Assuming now that these structural differences are correctly formulated and empirically accurate, there is no straightforward basis upon which a distributed characteristic could develop in phonics. The fact is that it is hard to envision a way that distributed learning could ever produce low scores in phonics for English and Spanish learners.
Consider an imaginary example. The letter “e” occurs in both English and Spanish. For a child who is learning to read in both languages, a distributed characteristic for phonics with regard to the letter “e” might be thought to require exposure to the phonics pairings for the letter “e” in one language but not in the other. The child might learn then to sight read words in English involving the letter “e” (real words like “need,” “feet,” or “bread,” or nonsense words like “keat,” “jeel,” “kreach,” etc.) but, to show a distributed characteristic, would have to not learn to read words in Spanish involving the letter “e” (real words like “perro,” “cerdo,” or “creo” or nonsense words like “tero,” “breu,” or “quespo”). Conversely, the child would have to learn the requisite pairings in Spanish but not English.

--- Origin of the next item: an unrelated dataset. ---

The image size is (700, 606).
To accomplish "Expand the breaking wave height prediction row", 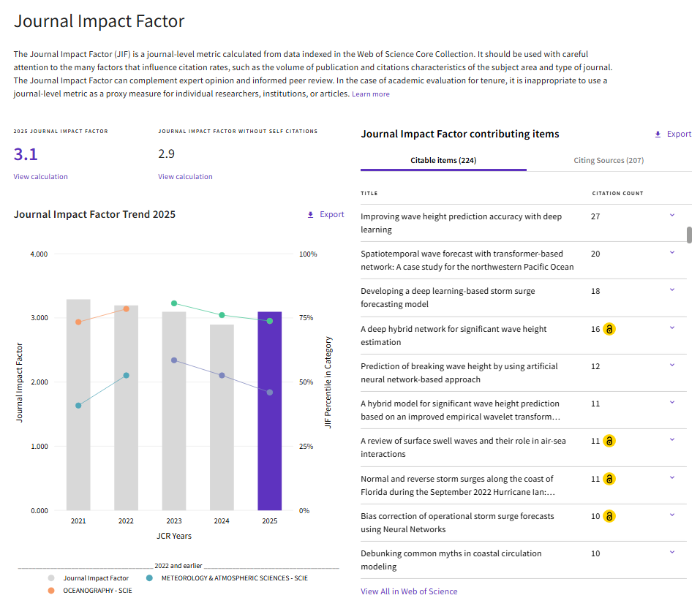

However, learning of the pairings for “e” in one language but not the other based on differential exposure would be extremely unnatural, because as explained above, one has to learn all the letters and their pairings to be able to read at even the most basic level in either language in any semantic domain. If one cannot decode the letter “e” in either language, one is handicapped in a very general way with regard to reading in that language.

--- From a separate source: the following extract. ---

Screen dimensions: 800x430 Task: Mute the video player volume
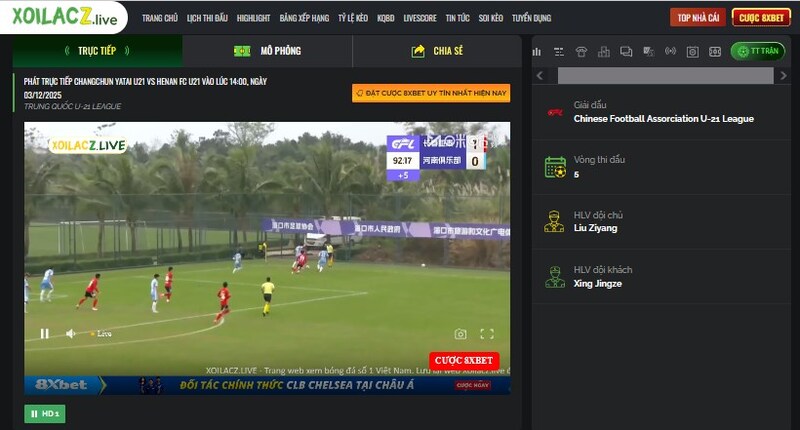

Further, many phonics pairings in English and Spanish, once learned in either language, would appear to be quite transferable to the other. Pairings for the letters “f, s, m, n, y, and l” are extremely similar across the languages, and pairings for “p, t, k, c, b, d, g, and ch” differ only in minimal ways. Consequently, knowledge for these phonics pairings can hardly be distributed across the languages the way vocabulary knowledge can be, because once learned in either language, the phonics pairings may become immediately available by generalization in the other. Even vowel and diphthong pairings show substantial commonalities across the languages and may produce important transfer. Letters or letter sequences that clearly pertain to one language's phonics but not to that of the other (e.g., “ñ” in Spanish or “th” in English) cannot be acquired in either language in such a way as to contribute to a distributed characteristic the way we have defined it. These phonics pairings in one language have no equivalent pairings in the other, and thus cannot be sorted in terms of whether or not the learner acquires the equivalent structure in both languages; these structures have no equivalents across languages, and hence no possible doublets. The distributed characteristic as we observe it in bilingual vocabulary depends on the existence of very large numbers of cases where words have (translation) equivalents in the two languages. With translation equivalents, a word learned in one language (a singlet) can occupy a semantic domain that can be left empty by the learner in the other language because it may not be needed in the circumstances of usage of the other language for the individual learner.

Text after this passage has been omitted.